CAT working methods are under constant review to promote full implementation of the Convention and to harmonize them with the other treaty bodies to the extent possible, as encouraged in the General Assembly resolution 68/268 and within the framework of the Treaty Bodies Chairpersons Meeting. Whereas under resolution 68/268, the formula for allocation of resources to the treaty bodies is crucial to ensure the functionality of the Treaty Body system including effective processing of the backlog of cases and reports, last year, the United Nations General Assembly did not fully respect this formula by allocating additional meeting time but not the necessary staff resources, therefore affecting the Treaty Body system as a whole. States should be supportive to a resolution, which endorses the conclusions and recommendations in the Secretary-General’s report on the status of the Treaty Body system (A/73/309) at the current session of the General Assembly. Namely, that resources dedicated to treaty bodies should be commensurate to the increasing workload and that webcasting of treaty body sessions and reasonable accommodation to all committees should be funded from the regular budget.

During its summer session this year, the Committee discussed its position on the treaty body strengthening process and the proposals circulating in this connection. This discussion was in response of an encouragement from the Treaty Body Chairpersons to hold such discussions in all ten-treaty bodies with a view to developing a treaty body-oriented position to be submitted for the 2020 review.

Cooperation and coordination between anti-torture United Nations mandate holders (CAT, Subcommittee on Prevention of Torture, Special Rapporteur on Torture as well as the Board of Trustees of the United Nations Voluntary Fund for Victims of Torture) has been given increased priority through joint activities and statements for instance, the 26 June 2018 joint statement “70 years on, torture is still widespread: more action needed to achieve a torture-free world for all” issued for the UN International Day in Support of Victims of Torture. This statement was joined, for the first time, by the Committee on the Prevention of Torture in Africa, the Inter-American Commission on Human Rights and the European Committee for the Prevention of Torture and Inhuman or Degrading Treatment or Punishment.

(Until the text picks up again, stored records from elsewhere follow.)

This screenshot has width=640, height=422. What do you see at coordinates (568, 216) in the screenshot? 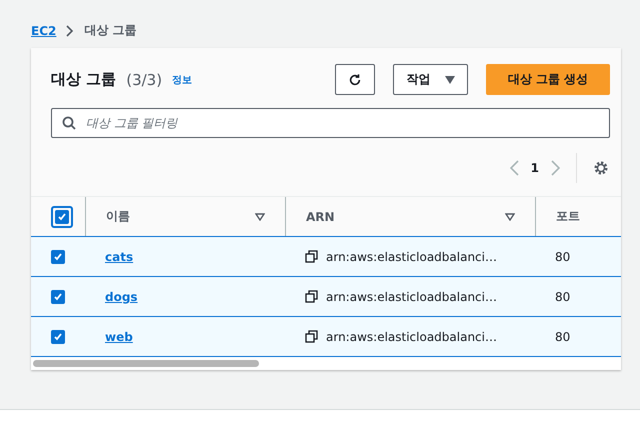
I see `column-header: 포트` at bounding box center [568, 216].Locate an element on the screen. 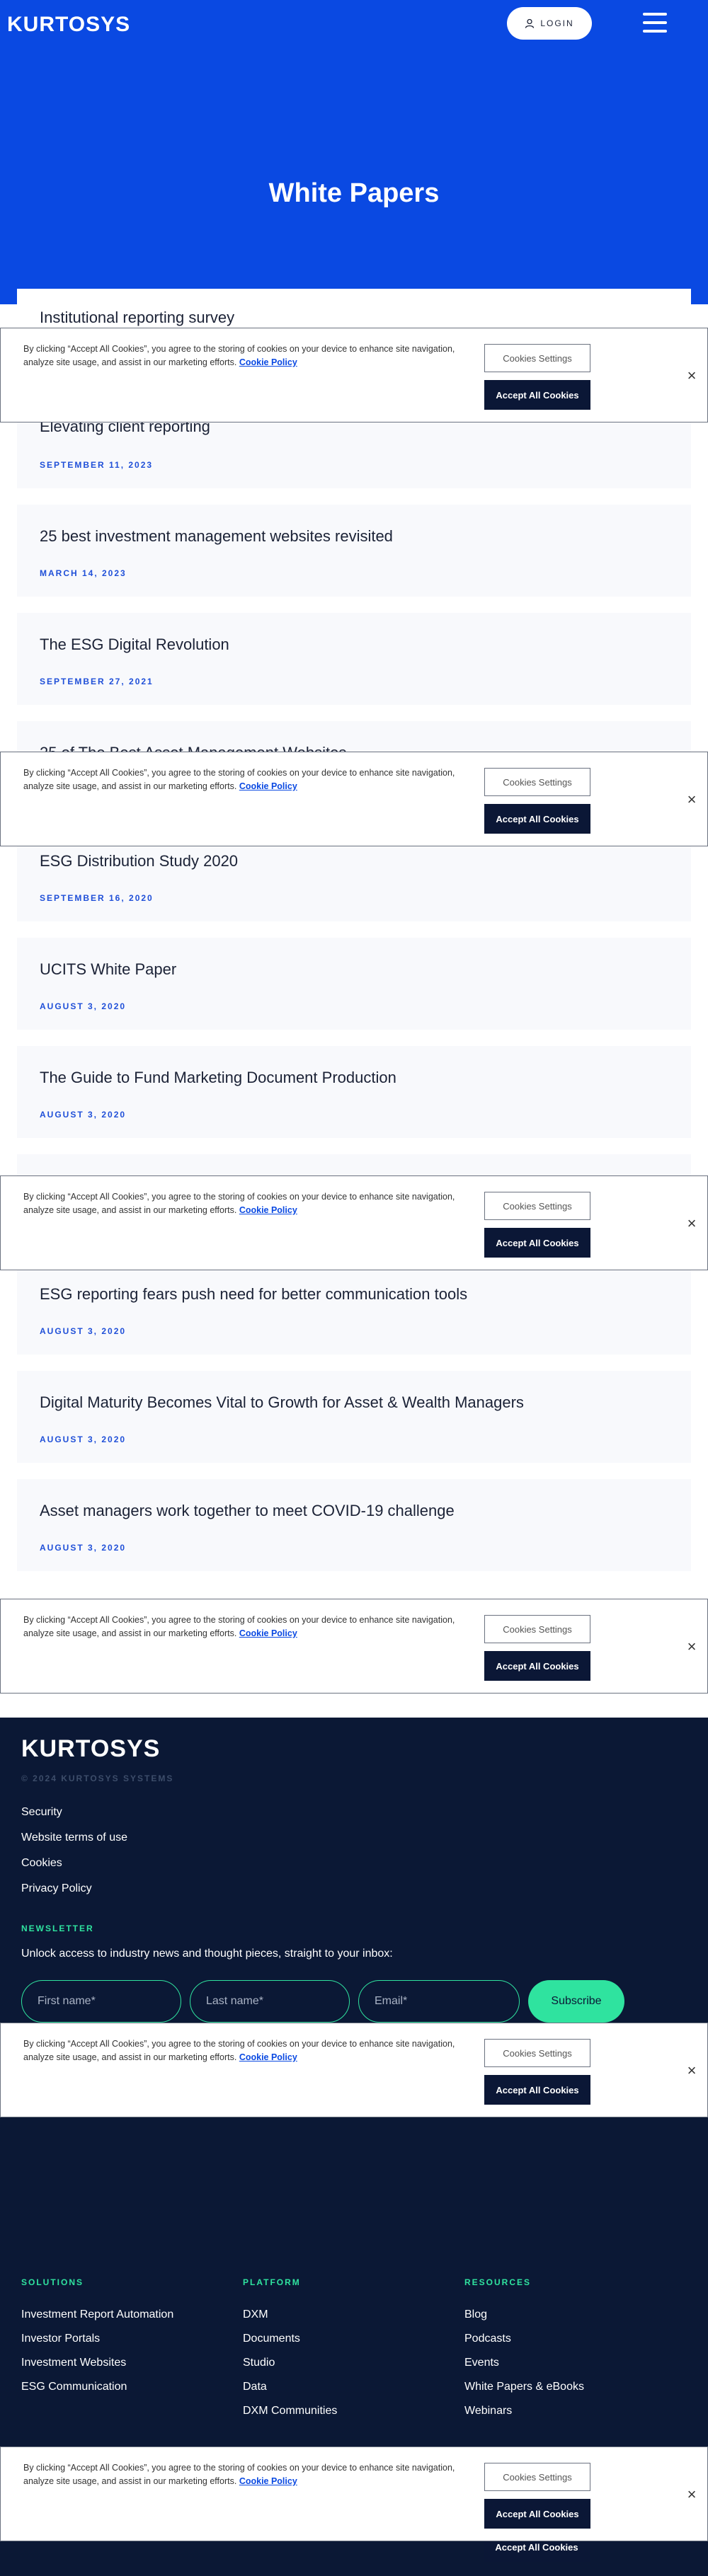 The height and width of the screenshot is (2576, 708). login-button: LOGIN is located at coordinates (550, 24).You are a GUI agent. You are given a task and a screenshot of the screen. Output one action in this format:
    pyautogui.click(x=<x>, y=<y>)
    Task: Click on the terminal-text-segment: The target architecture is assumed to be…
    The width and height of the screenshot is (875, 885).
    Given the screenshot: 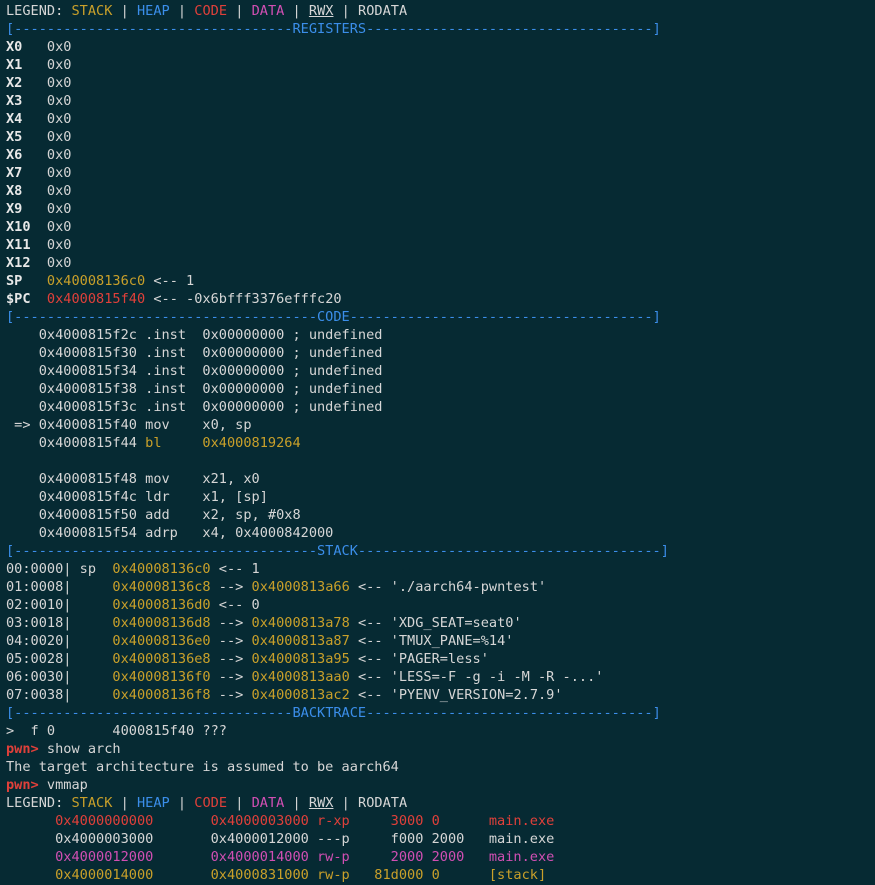 What is the action you would take?
    pyautogui.click(x=202, y=767)
    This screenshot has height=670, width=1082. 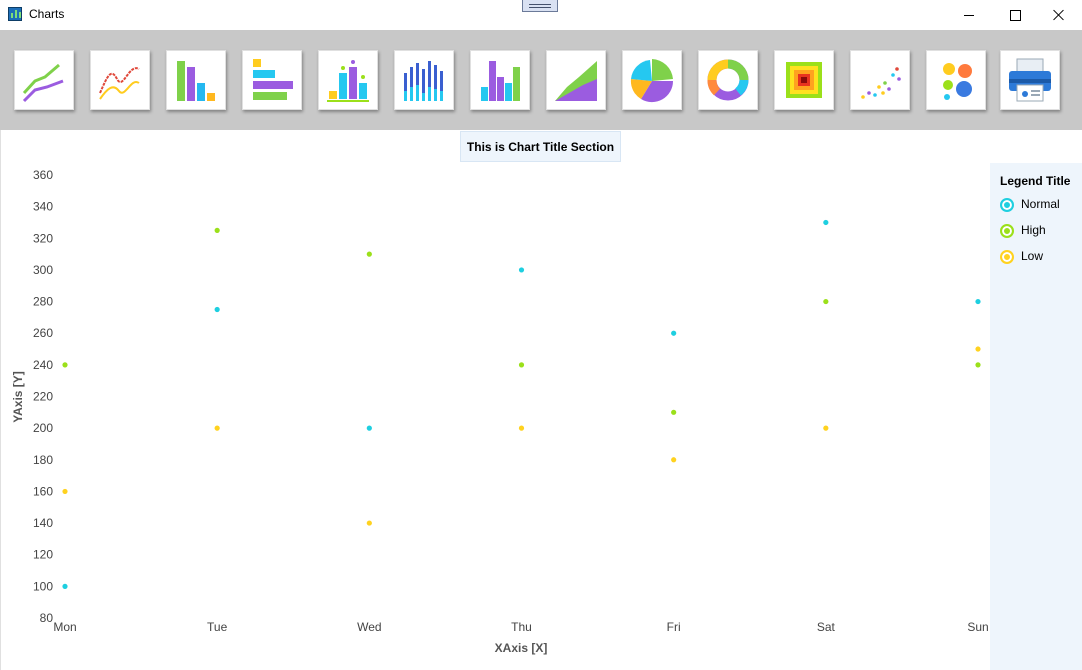 I want to click on scatter-chart-icon, so click(x=881, y=83).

Finally, I would like to praise the contributions to the work of the Committee coming from National Human Rights Institutions, National Preventive Mechanisms and civil society organizations. These bodies all provide crucial inputs to the Committee. I’m calling States parties to endorse and support these contributions and work together with the Committee to ensure that none of these partners risk reprisals or other sanctions for fulfilling this role of working with the Committee against Torture.